Saturday, October 26, 2024

ALLVAR GULLSTRAND. The only ophthalmologist to win a Nobel Prize

 


Since awarding the first Nobel Prize in 1901, the only practicing ophthalmologist to be conferred this honor has been Allvar Gullstrand. He received the Nobel Prize in Physiology or Medicine in 1911. 




Gullstrand applied principles of physical mathematics to the study of optical images and the refraction of light in the eye, for which he was awarded the Nobel Prize. While conferring the award, King Gustav V of Sweden announced that Gullstrand was being awarded for his works concerning the dioptrics of the eye. An interesting anecdote regarding his Nobel Prize is that he is one of the few people to decline this prestigious honor. He was also being considered for the Nobel Prize in Physics; however, he rejected that award in favor of the award in Physiology or Medicine.

Gullstrand is credited with many seminal achievements, the most significant being the invention of the slitlamp. He combined a slit with a microscope made by the Zeiss Optical Works in Germany, creating the instrument that is used by all ophthalmologists today. Reacting to the development, the President of the International Congress of Ophthalmology held in Washington, DC, in 1922, De Schweinitz jokingly said, that medicine now has a "gentleman with the lamp," a male counterpart to nursing's Florence Nightingale, the lady with the lamp.




He also invented the reflex-less ophthalmoscope which avoided the light reflexes usually occurring from the cornea when using the ophthalmoscope.

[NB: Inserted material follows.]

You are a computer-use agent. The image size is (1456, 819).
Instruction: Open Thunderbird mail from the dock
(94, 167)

Gullstrand also made the eponymous schematic eye that includes the lens curvature, the distance between the lens and the cornea, and the refractive indexes of all components (Gullstrand schematic eye).

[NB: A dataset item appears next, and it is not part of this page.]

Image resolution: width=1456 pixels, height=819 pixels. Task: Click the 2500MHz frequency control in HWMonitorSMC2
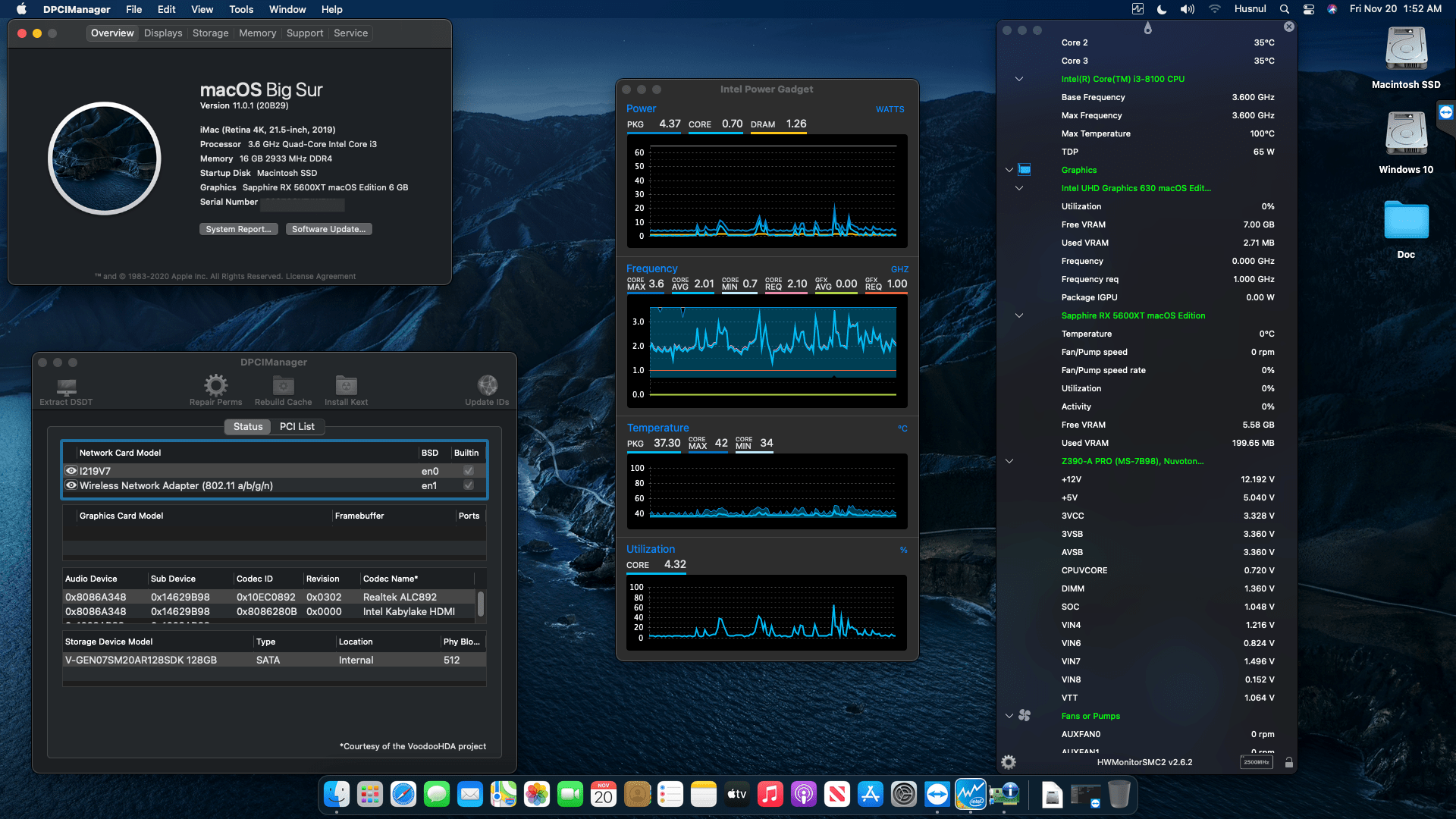point(1257,762)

Gullstrand was born on 5th June 1862, in Landskrona, Sweden. He completed a study of mathematics at Jonkoping in 1880 and then started studying Medicine in Uppsala. Initially, he had considered studying engineering, but his physician father persuaded him to study medicine by hiring him as a medical assistant for the summer. In 1885, Gullstrand left for Vienna to learn ophthalmoscopy, otoscopy, and laryngoscopy. After a year in Vienna, he returned to continue his medical studies in Stockholm, where he graduated in 1888. His thesis was titled ‘A Contribution to the Theory of Astigmatism’, laying the foundation for his future work.

In 1891, Gullstrand became a lecturer of ophthalmology at the Karolinska Institute in Stockholm. Gullstrand was a professor at the University of Uppsala from 1894 to 1927. He was part of the Nobel Committee for Physics from 1911 to 1929, serving as chairman from 1923 to 1929. In 1913, he was elected the first president of the Swedish Ophthalmological Society.

In 1885, he married Signe Christine Breitholtz, with whom he had a daughter, Esther Gisela. However, the girl died from diphtheria when she was less than 3 years old.

While serving on the Nobel Committee, Gullstrand wrote two harsh opinions against Einstein’s theory of relativity. As a result, Einstein was denied the Nobel Prize in 1921 and 1922 for his Theory of Relativity. It was only in 1921 that Einstein got the award for his services to Theoretical Physics, and especially for his discovery of the law of the photoelectric effect.

Apart from the Nobel Prize, Gullstrand received the prestigious Graefe Medal of the Deutsche Ophthalmologische Gesellschaft in 1927.

Gullstrand died in 1930 following a cerebral hemorrhage.